- **Task requirements**: The word "screenshot" marks the lines to keep; find each one in the data and copy it.

- **Excerpted records**:
========
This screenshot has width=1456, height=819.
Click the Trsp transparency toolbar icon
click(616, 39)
========
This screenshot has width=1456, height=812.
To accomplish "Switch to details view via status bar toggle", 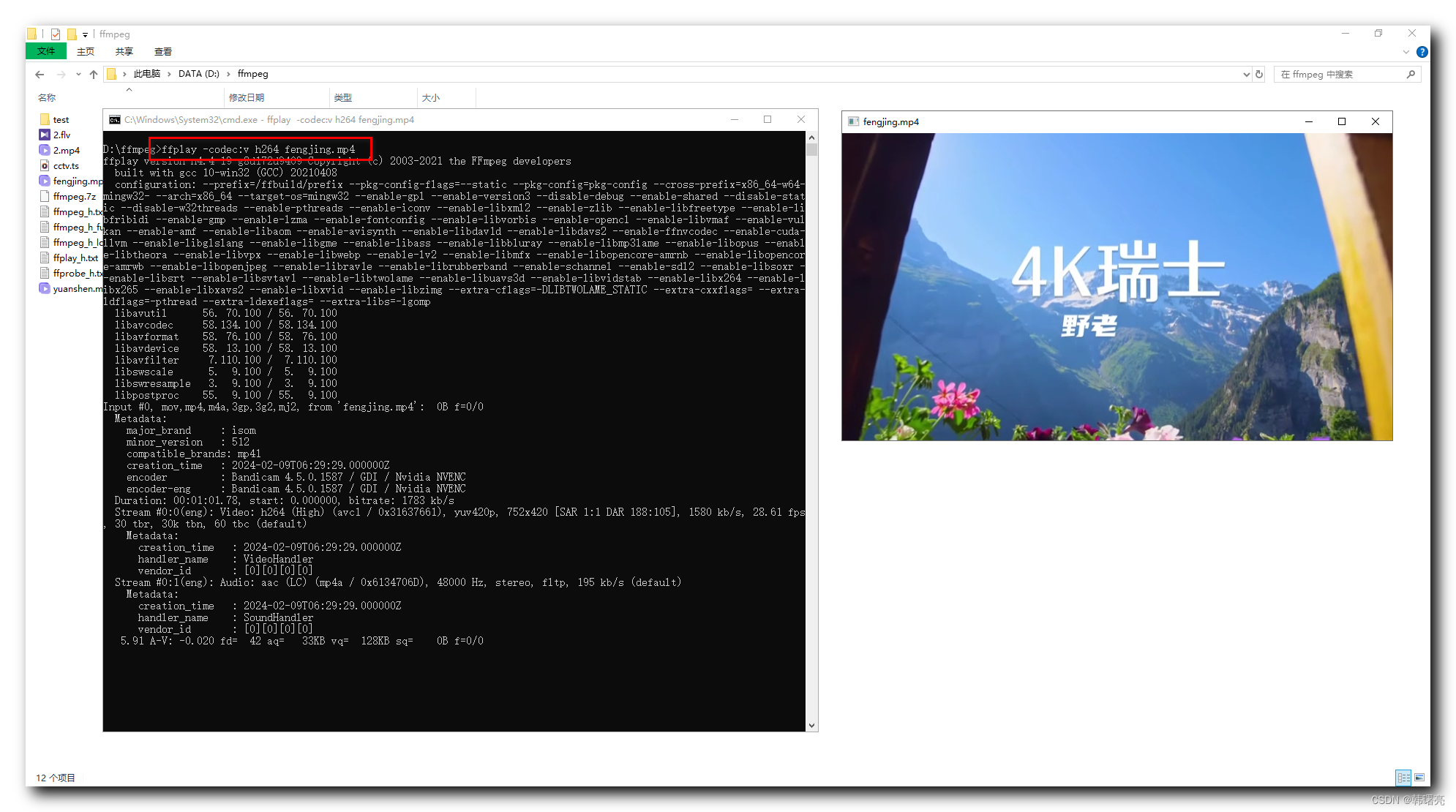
========
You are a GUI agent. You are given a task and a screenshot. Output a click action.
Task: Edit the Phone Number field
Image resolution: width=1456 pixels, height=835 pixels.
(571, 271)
========
- **Exercise response**:
This screenshot has width=1456, height=819.
This screenshot has width=1456, height=812.
You are a GUI agent. You are given a task and a screenshot. Output a click action.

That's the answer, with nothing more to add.